Haddad confirma nova rodada de negociações com Bessent

O Brasil está empenhado em reverter a sobretaxa de 50% imposta pelos EUA sobre produtos brasileiros, o que impacta negativamente setores como o agronegócio. As estratégias incluem uma nova rodada de negociações e a implementação de planos de contingência para mitigar os efeitos dessa tarifa.

O tarifaço de 50% é o foco das negociações entre o ministro da Fazenda, Fernando Haddad, e o secretário do Tesouro dos Estados Unidos, Scott Bessent. O governo brasileiro está determinado a reverter a sobretaxa imposta pelos EUA, buscando justiça para os setores afetados.
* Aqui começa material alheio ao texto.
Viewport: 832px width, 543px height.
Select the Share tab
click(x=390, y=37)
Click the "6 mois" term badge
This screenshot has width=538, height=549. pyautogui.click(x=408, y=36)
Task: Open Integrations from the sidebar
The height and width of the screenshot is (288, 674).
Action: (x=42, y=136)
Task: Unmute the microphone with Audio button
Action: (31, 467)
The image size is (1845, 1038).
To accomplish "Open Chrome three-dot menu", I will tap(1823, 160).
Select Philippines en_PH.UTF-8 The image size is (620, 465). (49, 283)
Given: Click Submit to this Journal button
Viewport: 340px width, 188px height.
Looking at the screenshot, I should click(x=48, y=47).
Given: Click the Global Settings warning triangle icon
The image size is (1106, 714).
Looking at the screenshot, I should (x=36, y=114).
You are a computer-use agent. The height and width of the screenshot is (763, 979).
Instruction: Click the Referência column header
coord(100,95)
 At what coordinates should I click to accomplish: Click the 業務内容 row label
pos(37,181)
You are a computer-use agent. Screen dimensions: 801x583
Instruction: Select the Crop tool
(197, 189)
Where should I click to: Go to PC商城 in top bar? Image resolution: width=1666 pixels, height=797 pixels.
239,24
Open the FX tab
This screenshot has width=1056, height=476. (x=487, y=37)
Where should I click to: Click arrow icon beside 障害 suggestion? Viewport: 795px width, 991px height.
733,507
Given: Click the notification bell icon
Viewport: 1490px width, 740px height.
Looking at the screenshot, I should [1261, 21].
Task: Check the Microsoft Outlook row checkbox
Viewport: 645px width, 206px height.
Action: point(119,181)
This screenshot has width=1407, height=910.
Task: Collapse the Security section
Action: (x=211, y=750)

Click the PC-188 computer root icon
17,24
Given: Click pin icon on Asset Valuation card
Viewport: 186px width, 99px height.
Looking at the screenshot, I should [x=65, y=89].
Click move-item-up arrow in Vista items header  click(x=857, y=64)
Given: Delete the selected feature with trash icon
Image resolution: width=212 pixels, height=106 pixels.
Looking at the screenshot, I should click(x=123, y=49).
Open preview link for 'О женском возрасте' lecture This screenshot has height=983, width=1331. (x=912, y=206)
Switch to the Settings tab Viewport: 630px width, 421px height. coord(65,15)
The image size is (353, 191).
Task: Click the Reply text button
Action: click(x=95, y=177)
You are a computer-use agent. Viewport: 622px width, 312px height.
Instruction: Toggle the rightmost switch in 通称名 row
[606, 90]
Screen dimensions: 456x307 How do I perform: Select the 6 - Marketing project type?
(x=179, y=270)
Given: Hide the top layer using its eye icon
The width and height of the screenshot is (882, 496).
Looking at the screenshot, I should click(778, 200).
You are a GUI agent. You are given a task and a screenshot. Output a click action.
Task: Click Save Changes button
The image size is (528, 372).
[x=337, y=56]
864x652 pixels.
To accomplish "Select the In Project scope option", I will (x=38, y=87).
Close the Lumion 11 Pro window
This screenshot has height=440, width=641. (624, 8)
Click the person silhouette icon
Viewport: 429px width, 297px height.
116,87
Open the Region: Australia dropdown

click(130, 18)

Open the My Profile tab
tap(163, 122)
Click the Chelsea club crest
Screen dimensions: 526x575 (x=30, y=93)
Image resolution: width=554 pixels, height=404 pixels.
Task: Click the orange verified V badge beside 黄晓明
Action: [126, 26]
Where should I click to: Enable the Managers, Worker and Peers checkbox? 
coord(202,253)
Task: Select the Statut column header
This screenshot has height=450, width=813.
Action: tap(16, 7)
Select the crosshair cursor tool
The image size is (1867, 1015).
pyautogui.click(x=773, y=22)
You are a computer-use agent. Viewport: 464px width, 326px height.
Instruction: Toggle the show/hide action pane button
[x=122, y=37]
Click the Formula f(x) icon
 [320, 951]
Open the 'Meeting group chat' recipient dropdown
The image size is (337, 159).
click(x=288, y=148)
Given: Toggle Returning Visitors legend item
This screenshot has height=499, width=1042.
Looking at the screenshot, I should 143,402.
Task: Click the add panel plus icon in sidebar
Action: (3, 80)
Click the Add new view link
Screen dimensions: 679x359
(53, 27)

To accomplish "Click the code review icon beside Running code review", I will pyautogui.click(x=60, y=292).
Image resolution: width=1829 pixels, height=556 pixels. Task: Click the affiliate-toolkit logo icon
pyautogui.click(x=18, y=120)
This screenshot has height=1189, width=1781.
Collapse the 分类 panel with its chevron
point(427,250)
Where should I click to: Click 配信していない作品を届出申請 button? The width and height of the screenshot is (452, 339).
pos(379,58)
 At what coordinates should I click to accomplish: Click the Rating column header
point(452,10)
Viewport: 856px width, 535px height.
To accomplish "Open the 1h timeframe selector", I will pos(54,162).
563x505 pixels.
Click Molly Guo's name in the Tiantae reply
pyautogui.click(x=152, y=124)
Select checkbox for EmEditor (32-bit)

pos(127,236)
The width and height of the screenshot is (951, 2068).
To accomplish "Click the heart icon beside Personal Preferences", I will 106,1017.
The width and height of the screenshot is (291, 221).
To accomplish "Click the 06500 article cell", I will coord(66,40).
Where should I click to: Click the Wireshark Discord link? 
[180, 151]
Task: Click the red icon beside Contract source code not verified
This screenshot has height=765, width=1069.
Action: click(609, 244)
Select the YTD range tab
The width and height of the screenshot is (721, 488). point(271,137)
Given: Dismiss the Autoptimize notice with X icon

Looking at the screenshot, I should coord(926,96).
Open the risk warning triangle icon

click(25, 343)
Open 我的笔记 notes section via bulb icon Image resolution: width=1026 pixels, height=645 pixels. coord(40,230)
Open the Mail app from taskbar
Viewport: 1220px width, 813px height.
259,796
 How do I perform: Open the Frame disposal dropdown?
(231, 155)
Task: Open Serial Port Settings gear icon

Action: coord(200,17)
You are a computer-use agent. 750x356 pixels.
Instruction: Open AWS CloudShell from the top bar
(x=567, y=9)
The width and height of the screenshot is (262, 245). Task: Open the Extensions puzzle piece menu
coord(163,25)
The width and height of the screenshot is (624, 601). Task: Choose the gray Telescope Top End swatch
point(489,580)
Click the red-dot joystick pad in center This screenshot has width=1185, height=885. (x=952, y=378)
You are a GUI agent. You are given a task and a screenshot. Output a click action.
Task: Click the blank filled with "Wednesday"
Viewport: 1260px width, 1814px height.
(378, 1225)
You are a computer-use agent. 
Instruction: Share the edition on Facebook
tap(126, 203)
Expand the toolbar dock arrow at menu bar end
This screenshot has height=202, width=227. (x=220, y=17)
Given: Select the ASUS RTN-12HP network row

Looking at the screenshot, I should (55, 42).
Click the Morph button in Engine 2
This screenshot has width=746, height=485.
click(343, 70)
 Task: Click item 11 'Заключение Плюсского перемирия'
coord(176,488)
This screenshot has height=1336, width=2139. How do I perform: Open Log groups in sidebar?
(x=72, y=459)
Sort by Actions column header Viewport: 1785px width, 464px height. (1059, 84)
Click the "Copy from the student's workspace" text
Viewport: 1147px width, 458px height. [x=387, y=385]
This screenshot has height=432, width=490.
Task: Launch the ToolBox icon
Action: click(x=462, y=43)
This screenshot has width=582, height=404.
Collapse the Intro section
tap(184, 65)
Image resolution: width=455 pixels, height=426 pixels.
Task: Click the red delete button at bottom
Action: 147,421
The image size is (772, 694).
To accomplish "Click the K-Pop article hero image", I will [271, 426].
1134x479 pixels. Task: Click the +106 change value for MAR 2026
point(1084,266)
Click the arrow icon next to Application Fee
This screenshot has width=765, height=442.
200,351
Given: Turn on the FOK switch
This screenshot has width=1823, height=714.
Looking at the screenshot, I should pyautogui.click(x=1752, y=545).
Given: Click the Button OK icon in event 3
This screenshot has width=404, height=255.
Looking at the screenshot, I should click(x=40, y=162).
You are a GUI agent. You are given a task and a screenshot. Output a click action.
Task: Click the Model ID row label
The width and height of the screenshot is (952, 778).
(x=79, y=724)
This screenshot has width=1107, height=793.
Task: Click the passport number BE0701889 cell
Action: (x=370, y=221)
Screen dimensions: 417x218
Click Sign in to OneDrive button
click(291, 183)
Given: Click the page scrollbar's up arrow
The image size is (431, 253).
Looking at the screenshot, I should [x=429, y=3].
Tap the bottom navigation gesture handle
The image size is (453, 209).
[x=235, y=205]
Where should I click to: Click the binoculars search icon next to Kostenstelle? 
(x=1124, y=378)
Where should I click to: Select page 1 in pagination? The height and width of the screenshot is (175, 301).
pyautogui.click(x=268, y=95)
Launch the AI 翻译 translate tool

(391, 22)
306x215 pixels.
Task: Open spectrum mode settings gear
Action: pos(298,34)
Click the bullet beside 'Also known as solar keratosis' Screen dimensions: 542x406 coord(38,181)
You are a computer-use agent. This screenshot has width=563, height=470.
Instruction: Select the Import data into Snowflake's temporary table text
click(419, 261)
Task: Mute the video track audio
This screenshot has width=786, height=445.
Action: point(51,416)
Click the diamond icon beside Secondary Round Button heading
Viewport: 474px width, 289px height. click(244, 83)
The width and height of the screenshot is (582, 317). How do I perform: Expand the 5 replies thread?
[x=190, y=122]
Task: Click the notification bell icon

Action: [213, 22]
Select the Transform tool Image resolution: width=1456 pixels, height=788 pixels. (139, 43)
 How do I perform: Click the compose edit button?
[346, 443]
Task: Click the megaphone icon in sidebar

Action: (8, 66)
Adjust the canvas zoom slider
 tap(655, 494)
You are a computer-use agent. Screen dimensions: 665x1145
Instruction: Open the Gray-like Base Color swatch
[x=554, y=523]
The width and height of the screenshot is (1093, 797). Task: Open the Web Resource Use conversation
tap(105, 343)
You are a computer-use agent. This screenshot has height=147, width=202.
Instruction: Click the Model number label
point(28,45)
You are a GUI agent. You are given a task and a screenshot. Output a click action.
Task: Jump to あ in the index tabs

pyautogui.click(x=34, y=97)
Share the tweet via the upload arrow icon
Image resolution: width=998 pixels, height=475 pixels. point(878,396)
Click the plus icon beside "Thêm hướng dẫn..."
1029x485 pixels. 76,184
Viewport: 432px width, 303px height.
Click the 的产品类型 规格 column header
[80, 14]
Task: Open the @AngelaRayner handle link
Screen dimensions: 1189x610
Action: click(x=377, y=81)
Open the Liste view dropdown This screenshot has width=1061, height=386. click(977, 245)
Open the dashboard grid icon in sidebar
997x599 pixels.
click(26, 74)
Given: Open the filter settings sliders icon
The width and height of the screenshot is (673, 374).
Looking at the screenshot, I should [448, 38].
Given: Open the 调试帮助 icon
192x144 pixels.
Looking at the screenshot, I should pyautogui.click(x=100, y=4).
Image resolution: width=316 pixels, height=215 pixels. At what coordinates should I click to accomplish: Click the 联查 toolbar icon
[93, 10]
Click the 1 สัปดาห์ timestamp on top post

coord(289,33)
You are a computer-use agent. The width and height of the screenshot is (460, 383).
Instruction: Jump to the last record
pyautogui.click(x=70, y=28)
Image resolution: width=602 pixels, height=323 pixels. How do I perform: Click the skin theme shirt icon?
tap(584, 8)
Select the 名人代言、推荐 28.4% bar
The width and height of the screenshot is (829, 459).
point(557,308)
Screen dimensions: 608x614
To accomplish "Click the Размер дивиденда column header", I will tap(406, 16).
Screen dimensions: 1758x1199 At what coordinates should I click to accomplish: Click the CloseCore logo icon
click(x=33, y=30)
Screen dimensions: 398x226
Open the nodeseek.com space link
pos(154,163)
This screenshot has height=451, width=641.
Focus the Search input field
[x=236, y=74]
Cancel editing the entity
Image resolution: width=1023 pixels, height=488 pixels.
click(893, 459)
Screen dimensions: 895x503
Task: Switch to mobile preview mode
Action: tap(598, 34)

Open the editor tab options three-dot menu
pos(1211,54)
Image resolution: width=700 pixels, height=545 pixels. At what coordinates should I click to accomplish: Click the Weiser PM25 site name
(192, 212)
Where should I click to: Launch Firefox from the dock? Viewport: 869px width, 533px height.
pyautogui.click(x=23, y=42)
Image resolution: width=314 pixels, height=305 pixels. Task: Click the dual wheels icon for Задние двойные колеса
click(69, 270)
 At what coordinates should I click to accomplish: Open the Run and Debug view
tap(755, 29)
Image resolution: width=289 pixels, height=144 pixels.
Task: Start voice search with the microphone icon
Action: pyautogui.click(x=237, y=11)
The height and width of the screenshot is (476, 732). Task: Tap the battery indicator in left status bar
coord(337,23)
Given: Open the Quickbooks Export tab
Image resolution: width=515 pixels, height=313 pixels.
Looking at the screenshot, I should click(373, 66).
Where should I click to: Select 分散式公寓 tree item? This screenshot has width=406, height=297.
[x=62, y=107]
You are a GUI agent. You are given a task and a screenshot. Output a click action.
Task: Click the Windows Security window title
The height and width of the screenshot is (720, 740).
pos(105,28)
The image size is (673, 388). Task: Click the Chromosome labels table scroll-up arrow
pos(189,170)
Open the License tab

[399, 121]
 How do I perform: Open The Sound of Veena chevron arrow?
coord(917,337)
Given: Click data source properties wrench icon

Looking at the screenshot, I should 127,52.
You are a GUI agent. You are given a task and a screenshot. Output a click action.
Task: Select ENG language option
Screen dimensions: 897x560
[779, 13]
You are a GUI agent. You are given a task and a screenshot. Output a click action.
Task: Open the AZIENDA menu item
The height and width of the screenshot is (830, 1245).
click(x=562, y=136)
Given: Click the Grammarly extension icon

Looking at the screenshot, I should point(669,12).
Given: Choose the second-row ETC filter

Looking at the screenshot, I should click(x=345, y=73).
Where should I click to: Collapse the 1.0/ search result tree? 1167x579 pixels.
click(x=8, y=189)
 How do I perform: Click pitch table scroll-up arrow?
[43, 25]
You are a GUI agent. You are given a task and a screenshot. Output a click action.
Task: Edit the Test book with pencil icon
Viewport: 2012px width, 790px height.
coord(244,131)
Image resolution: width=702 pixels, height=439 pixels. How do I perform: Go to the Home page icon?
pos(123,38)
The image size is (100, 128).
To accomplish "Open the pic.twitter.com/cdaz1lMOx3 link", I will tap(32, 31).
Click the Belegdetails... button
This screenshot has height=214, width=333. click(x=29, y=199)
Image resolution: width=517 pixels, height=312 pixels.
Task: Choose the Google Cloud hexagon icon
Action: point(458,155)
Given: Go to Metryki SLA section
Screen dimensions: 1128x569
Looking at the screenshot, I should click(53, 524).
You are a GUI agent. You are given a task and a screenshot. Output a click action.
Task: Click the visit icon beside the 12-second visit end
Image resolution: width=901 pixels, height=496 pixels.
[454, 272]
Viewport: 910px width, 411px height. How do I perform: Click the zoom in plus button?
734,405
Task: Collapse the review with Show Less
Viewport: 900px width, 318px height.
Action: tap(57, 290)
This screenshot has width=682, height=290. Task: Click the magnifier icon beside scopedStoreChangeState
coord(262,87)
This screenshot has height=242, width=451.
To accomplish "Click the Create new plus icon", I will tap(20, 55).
As medidas anunciadas por Donald Trump, incluindo uma tarifa de 50% sobre produtos brasileiros, foram recebidas com apreensão, mas o Brasil está preparado para recorrer a todas as instâncias necessárias.

Haddad confirma nova rodada de negociações com os EUA

O ministro da Fazenda, Fernando Haddad, confirmou que o governo brasileiro seguirá as negociações com os Estados Unidos para tratar das tarifas de 50% impostas por Washington a produtos brasileiros.

Segundo ele, a assessoria do secretário do Tesouro norte-americano, Scott Bessent, entrou em contato para agendar uma segunda reunião entre as partes.

— A assessoria do secretário Bessent fez contato conosco ontem e que finalmente vai marcar a segunda conversa — declarou Haddad a jornalistas, na chegada ao Ministério da Fazenda.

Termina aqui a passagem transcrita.